▶ **Aufgaben**:
1. Wer trägt laut der Buchbesprechung den Hauptpart des Romans?
2. Gib aus der Buchbesprechung den Abschnitt zwischen „Rebecca Gable bedient“ und „Unterhaltungswert ist großartig.“ einschließlich wortgetreu aus.

▶ **Vorliegender Text**:
>>>>

Die große absolute Stärke des Romans ist die Charakterisierung der Figuren – ganz vorne natürlich König Richard und später König John. Aber auch die fiktive Figur von Yvain of Waringham und seiner gesamten Familie, sowie historischen Nebenfiguren, wurde viel Raum für eine charakterliche Interpretation gelassen. Fabelhaft und gar nicht langweilig. Im Gegenteil – die beiden Könige die willkürlich über ihr Königreich herrschen begehen kapitale und grausame Fehler, die natürlich dramatisch spannend erzählt werden. Der Hauptpart wird getragen von König John und Yvain of Waringham, der einer seiner treuesten Ritter ist.

Rebecca Gable bedient sich ihrer schon bekannten Schöpfung einer mehrjährigen Ritterlaufbahn. Yvains Knappen- und Ritterjahre sind wie schon bei seinen späteren Nachkommen, nicht wirklich ein Zuckerschlecken. Aber der Unterhaltungswert ist großartig.

<<<<

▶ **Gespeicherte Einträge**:

>>>>

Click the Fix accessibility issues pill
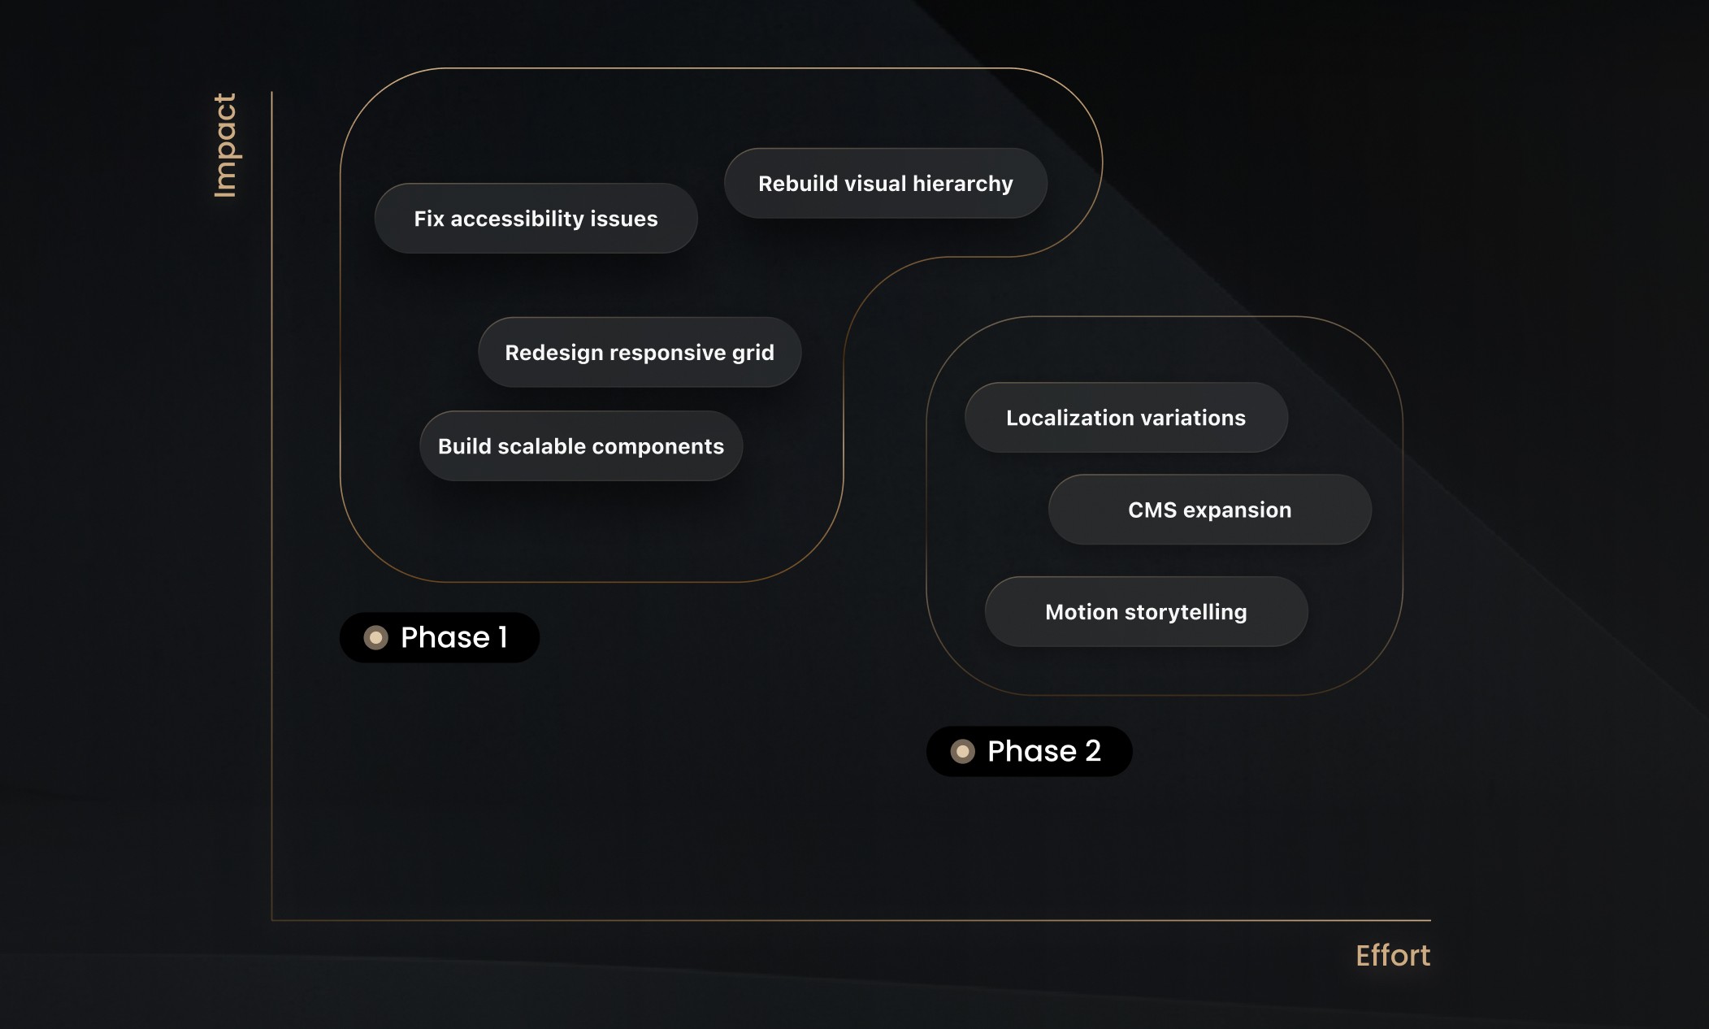[536, 219]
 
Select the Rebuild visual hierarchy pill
[885, 184]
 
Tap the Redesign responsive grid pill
[640, 353]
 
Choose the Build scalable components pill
[580, 446]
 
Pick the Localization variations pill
[1126, 418]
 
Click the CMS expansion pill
[1209, 510]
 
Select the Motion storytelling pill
[1146, 612]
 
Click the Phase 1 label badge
[439, 637]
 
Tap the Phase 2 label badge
[1029, 751]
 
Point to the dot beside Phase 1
[375, 637]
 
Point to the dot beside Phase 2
[962, 751]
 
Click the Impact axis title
[224, 145]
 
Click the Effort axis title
[1392, 955]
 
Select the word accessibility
[517, 219]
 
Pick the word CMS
[1152, 510]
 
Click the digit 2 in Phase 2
[1093, 751]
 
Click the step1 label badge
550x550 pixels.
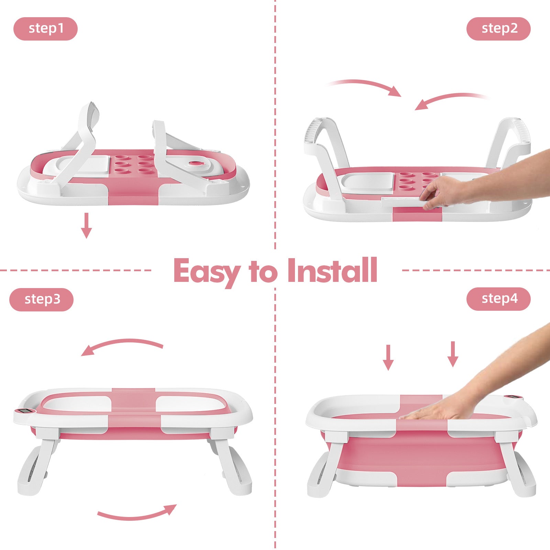pos(45,29)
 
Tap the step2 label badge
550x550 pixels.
pos(498,29)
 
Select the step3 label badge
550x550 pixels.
pos(41,299)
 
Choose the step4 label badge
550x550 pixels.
pos(498,299)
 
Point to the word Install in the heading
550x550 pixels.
pos(332,270)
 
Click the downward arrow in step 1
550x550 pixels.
pos(86,226)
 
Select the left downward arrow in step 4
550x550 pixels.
pos(388,358)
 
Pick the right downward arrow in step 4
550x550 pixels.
pos(453,354)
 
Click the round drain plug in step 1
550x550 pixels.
pos(196,164)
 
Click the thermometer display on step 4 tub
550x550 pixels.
pos(512,398)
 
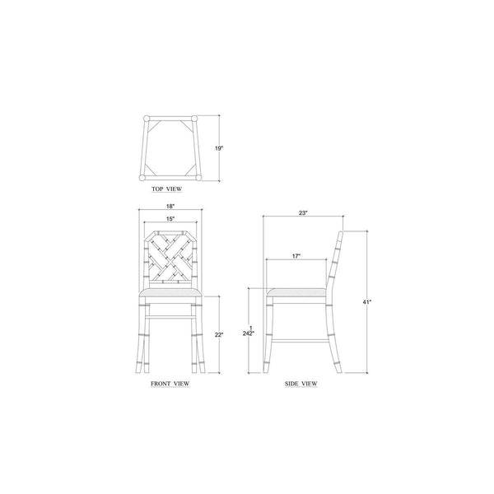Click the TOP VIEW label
[166, 189]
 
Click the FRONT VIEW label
[170, 384]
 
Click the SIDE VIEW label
[301, 384]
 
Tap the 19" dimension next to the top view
[219, 148]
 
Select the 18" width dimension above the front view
[170, 207]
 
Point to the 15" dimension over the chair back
[170, 219]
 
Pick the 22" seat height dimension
[219, 335]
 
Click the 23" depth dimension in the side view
[303, 213]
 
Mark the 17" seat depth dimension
[296, 256]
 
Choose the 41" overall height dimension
[367, 302]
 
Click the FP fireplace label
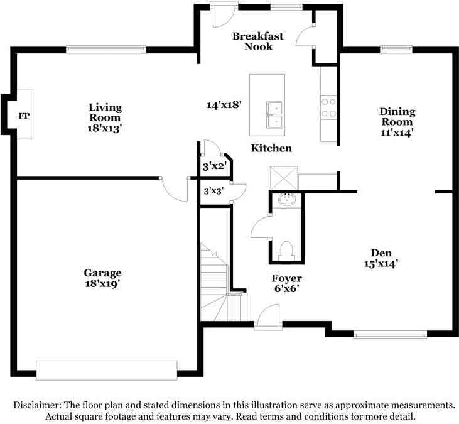[24, 116]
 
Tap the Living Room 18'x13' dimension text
[104, 128]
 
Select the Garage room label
[102, 273]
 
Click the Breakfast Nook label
[258, 41]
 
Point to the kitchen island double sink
[274, 115]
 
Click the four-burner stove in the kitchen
[328, 107]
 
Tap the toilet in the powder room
[286, 251]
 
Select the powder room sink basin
[287, 200]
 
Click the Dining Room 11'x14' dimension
[397, 133]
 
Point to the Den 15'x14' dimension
[381, 264]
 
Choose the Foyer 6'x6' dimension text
[286, 289]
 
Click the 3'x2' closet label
[215, 166]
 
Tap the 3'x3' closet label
[213, 191]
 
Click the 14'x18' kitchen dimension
[224, 104]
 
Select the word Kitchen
[271, 148]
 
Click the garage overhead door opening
[107, 371]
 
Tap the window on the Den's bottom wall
[390, 334]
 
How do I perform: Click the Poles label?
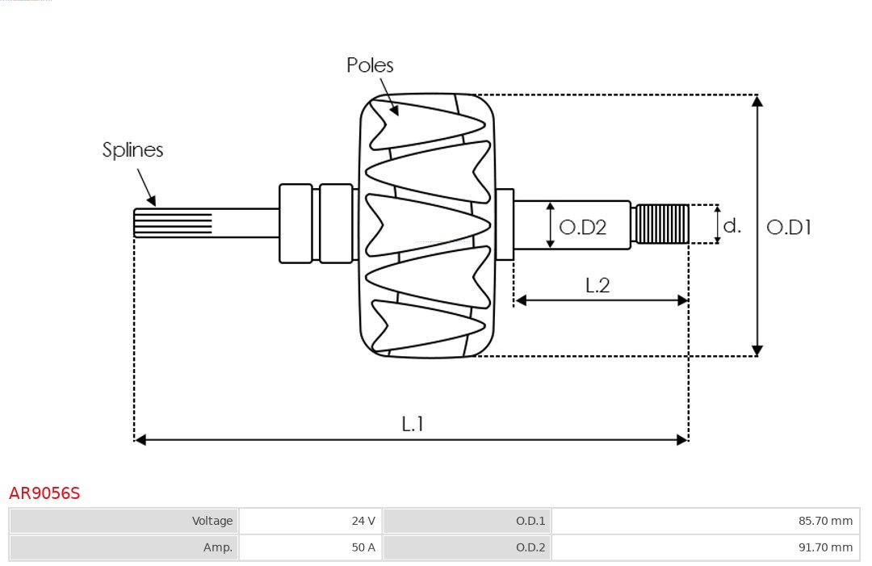point(370,65)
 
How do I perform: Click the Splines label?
point(132,150)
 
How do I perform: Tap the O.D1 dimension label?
point(788,227)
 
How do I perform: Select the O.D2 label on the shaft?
point(582,227)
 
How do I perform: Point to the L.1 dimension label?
point(413,423)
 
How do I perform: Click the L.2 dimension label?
point(597,285)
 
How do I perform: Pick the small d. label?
point(732,225)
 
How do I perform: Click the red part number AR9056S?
point(44,493)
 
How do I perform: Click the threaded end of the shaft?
point(662,224)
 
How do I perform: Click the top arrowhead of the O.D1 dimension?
point(757,100)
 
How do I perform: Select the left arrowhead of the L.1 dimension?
point(140,439)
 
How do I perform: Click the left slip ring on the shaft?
point(296,224)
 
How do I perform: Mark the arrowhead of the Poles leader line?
point(395,111)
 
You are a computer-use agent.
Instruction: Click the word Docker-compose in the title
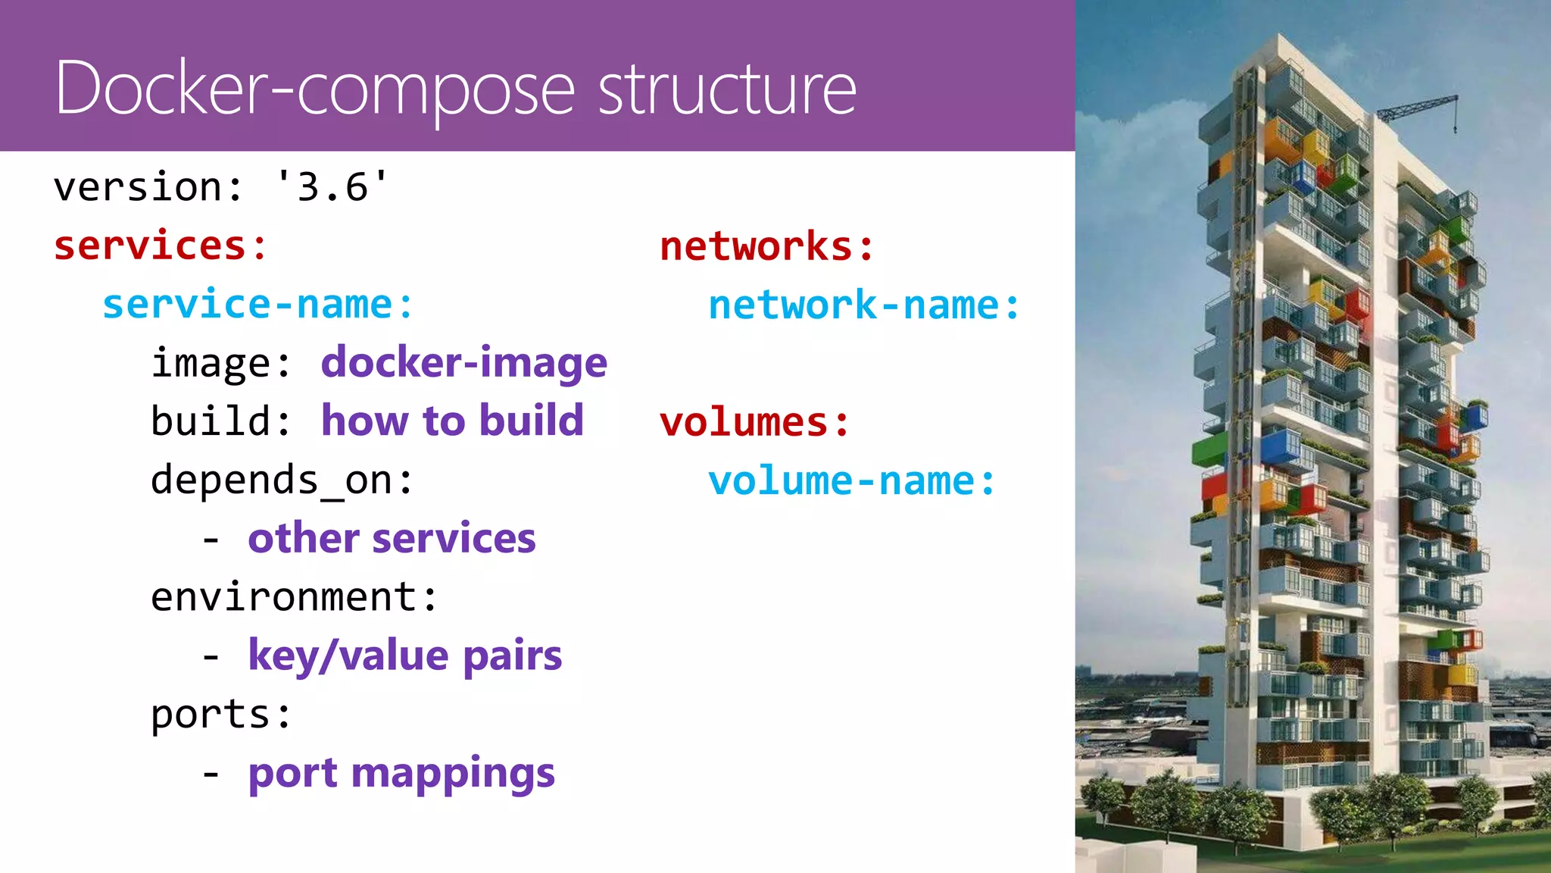(314, 89)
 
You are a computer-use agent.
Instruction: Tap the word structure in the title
(727, 89)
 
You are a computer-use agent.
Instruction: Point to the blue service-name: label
(257, 305)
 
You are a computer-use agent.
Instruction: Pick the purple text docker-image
(463, 362)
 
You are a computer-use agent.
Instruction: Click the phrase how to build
(452, 421)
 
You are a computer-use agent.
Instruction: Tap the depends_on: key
(282, 480)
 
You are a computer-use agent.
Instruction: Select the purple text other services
(392, 538)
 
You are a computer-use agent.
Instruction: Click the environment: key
(294, 597)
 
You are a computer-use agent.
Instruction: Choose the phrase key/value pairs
(404, 656)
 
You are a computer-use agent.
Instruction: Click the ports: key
(221, 714)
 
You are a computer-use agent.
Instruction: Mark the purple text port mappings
(401, 773)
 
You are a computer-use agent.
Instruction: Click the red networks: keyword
(766, 246)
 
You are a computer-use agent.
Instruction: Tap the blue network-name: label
(864, 305)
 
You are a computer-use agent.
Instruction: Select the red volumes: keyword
(754, 422)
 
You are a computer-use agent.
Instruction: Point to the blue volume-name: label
(851, 481)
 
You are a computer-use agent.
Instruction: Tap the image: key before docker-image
(220, 363)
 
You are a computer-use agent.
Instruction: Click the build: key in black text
(220, 421)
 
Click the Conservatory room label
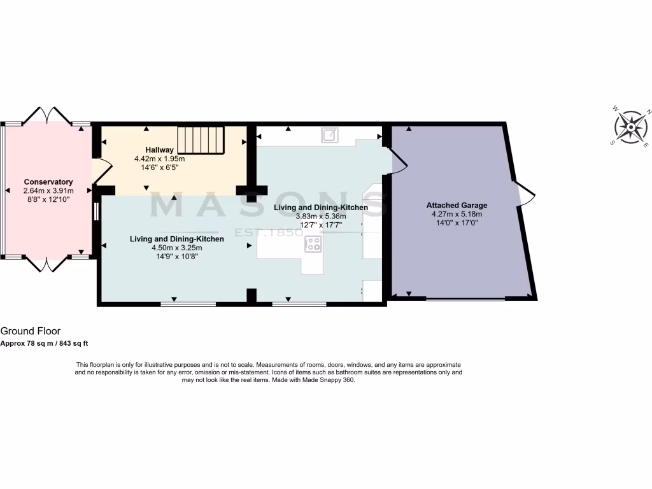pyautogui.click(x=48, y=181)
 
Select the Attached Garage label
pyautogui.click(x=457, y=206)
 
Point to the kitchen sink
pyautogui.click(x=330, y=134)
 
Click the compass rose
pyautogui.click(x=631, y=127)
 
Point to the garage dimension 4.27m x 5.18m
pyautogui.click(x=457, y=215)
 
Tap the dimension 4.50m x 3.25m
pyautogui.click(x=176, y=248)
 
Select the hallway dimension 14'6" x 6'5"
pyautogui.click(x=159, y=167)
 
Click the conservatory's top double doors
pyautogui.click(x=48, y=115)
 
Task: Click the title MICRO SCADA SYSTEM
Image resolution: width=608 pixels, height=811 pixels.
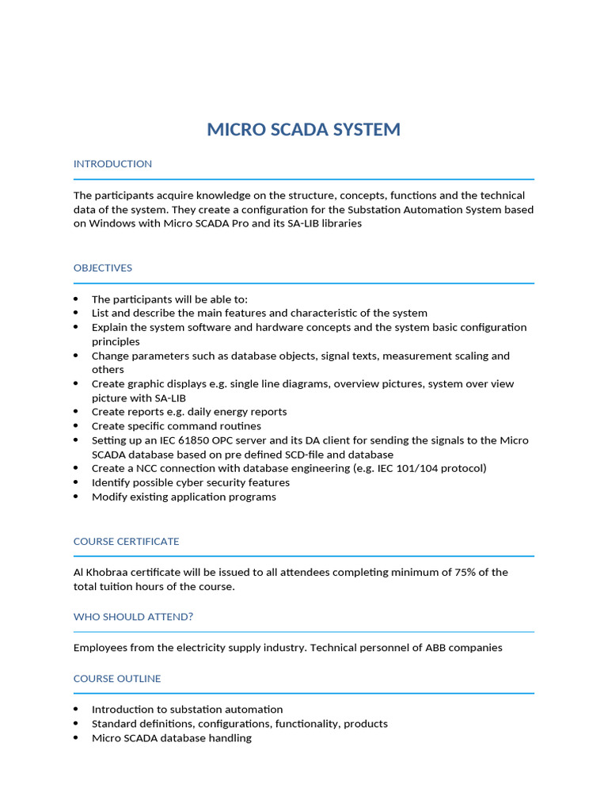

<<<<

▶ **Lösungen**:
1. König John und Yvain of Waringham.

2.
Rebecca Gable bedient sich ihrer schon bekannten Schöpfung einer mehrjährigen Ritterlaufbahn. Yvains Knappen- und Ritterjahre sind wie schon bei seinen späteren Nachkommen, nicht wirklich ein Zuckerschlecken. Aber der Unterhaltungswert ist großartig.